Gil Sander mooted the introduction of congestion taxes and reviewing the goods and services tax (GST) exemptions or zero-rated goods to ensure long-term stabilisation of the fiscal account.

He pointed out that if the government had not decided to implement GST this year, its accounts would be in worse shape as its dependency on oil for revenue would have been higher.

“With a higher dependency (on oil) this would have been worse and more difficult for the government to consolidate its fiscal accounts or maintain a level of expenditure that is compatible with what the government needs.

“So it’s a good thing the GST is there to offset these declines (in oil prices),” he said.

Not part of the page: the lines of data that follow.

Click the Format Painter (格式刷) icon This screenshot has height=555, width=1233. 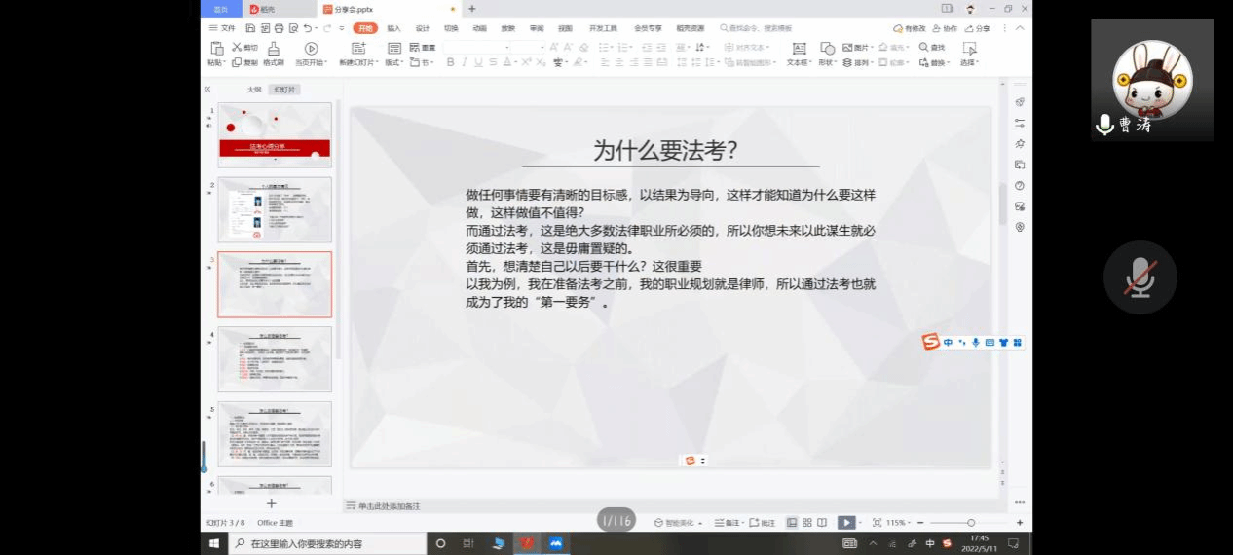coord(274,48)
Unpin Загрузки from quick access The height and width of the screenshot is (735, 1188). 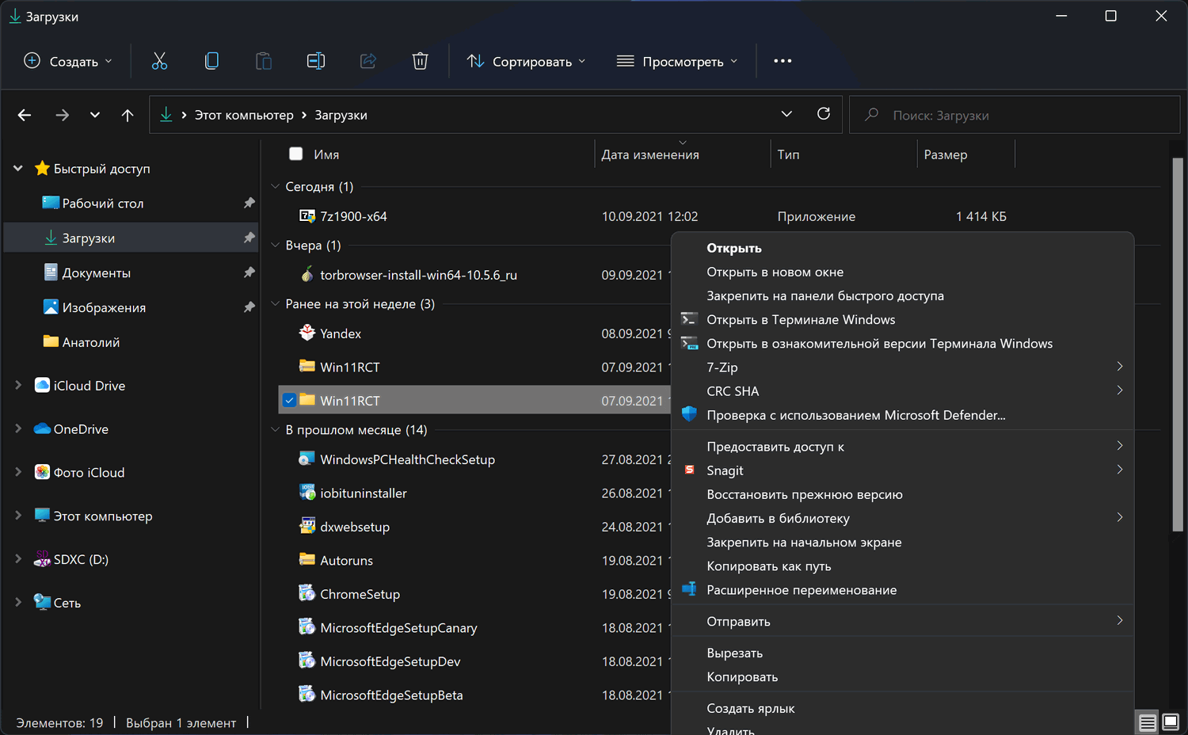(249, 238)
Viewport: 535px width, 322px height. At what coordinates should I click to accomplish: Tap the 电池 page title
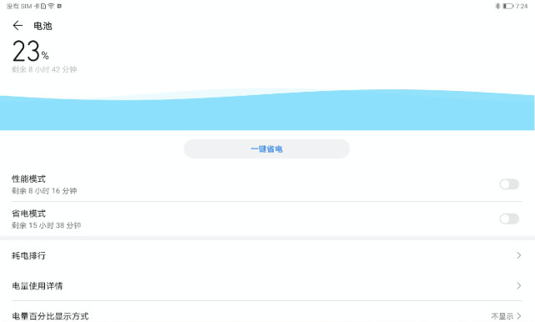43,26
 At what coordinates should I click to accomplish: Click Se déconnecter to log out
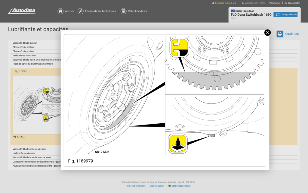tap(292, 3)
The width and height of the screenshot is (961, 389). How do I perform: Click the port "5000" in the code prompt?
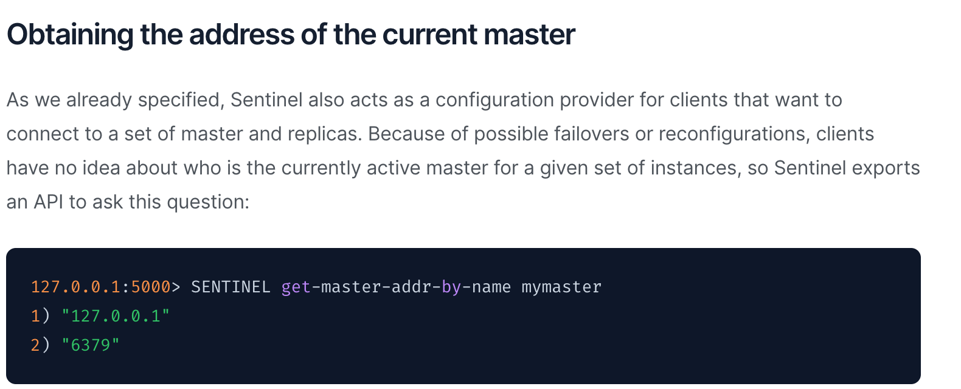(x=151, y=287)
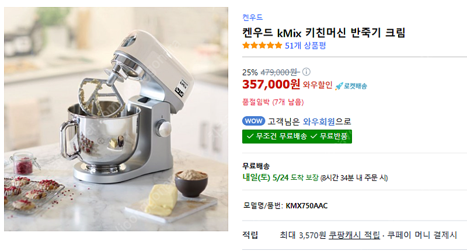Click the kMix stand mixer product image
The height and width of the screenshot is (251, 467).
pos(116,119)
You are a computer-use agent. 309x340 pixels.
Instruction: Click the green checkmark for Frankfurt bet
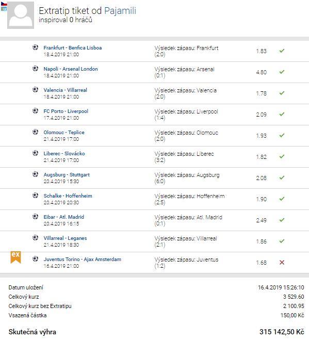point(282,51)
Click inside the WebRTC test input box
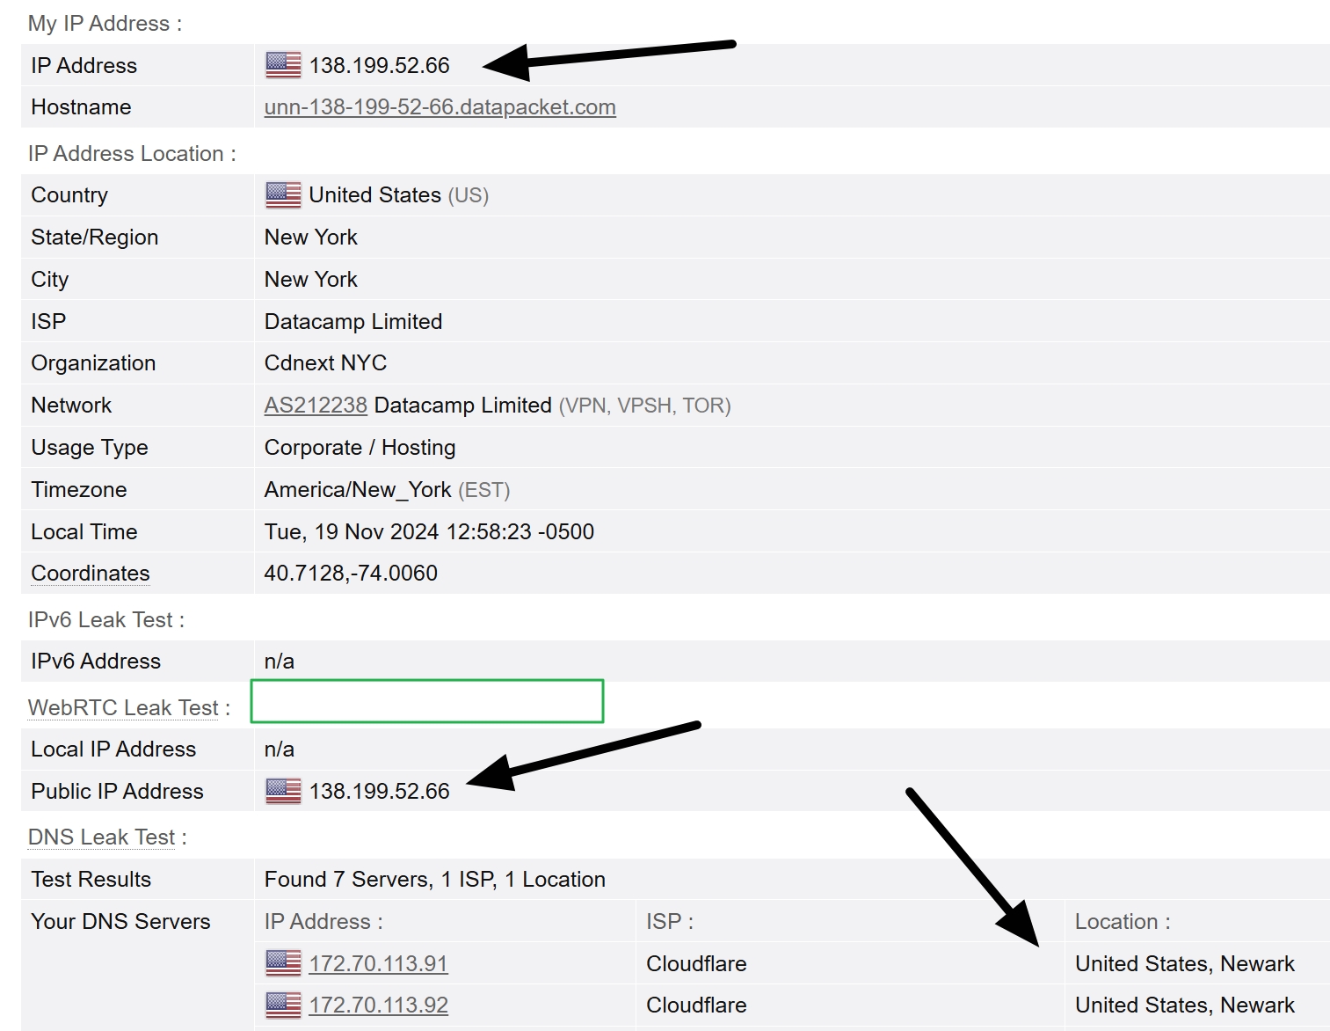 coord(426,701)
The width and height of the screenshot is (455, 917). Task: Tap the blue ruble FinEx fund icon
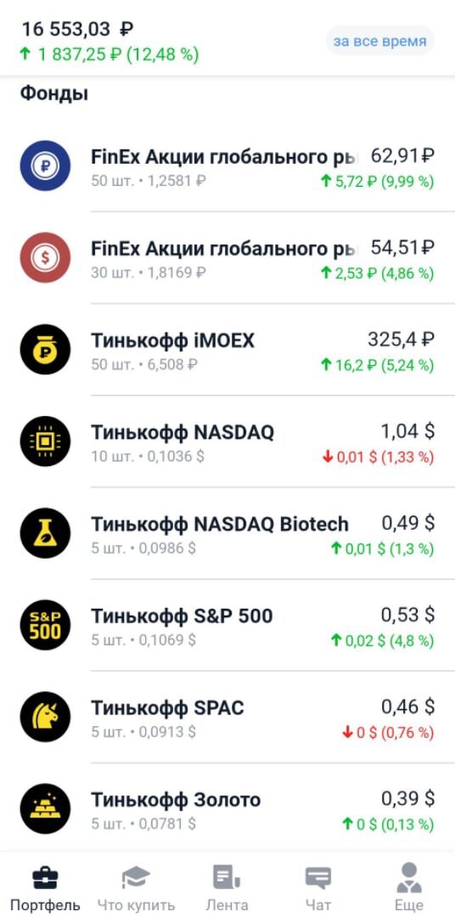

Weighing in on the debate over the government’s current accounts, Gil Sander said focusing on whether it was in debt or surplus was not as important as asking what the imports were used for.

He said as long as the imports were used for productive investments, such as the MRT, Malaysia should not be so concerned with the fact that the current account might be narrowing.

He also said the depreciation of the ringgit was “not a bad thing” as it would make Malaysia’s exports more competitive, and this would balance the current account.

“The fact that the ringgit has been allowed to depreciate, that there has been a lot of movement, flexibility in the exchange rate, that’s healthy, that sends the right signal that Malaysian exports are becoming more competitive.

“So that will have a natural tendency to balance out the current account, by reducing incentives to import and increasing incentives to export,” he said.

Gil Sander added there was no need for the government to consider a second revision of the budget, and that the World Bank’s projected Gross Domestic Product (GDP) growth for Malaysia this year remained at 4.7%.

He said this was because they had already taken into account the plunging oil prices when making their forecast last December, while lower oil prices and a weaker ringgit would mean the prospect of improved exports in the second half of the year.

However, the opposition had hit out at Putrajaya’s budget revision for not tackling the weakening ringgit and not containing any revision of the RM7 billion allocated as the Prime Minister's Department's discretionary budget.

PKR secretary-general Rafizi Ramli said Prime Minister Datuk Seri Najib Razak also failed to address concerns over the country's financial stability as a result of his high debts.

Malaysia has one of Asia's highest debt-to-GDP ratio at 52.8%, a shade below the self-imposed limit of 55%, while its household debt is at 86.8% of the GDP, which is ranked as second highest in Asia.

Economists had warned that the country was vulnerable to external shocks as foreign investors held 47% of government bonds.

Meanwhile, DAP claimed that Najib got his figures wrong in the budget as there was a difference of RM2 billion in the development expenditure.

Serdang MP Dr Ong Kian Ming also said Najib was off the mark when he talked of oil prices during the budget revision.

On January 20, Najib had announced a slew of budget cuts amounting to RM5.5 billion as part of Putrajaya’s “proactive measures” to align itself with plunging global oil prices and revised world economic growth projections.

The cuts would come from the Budget 2015’s operational expenditures that were initially set at RM223.4 billion, while the RM48.5 billion for development would remain untouched, Najib had said in his speech.

Also, the fiscal deficit target of 3% of the GDP for the year has been revised to 3.2%.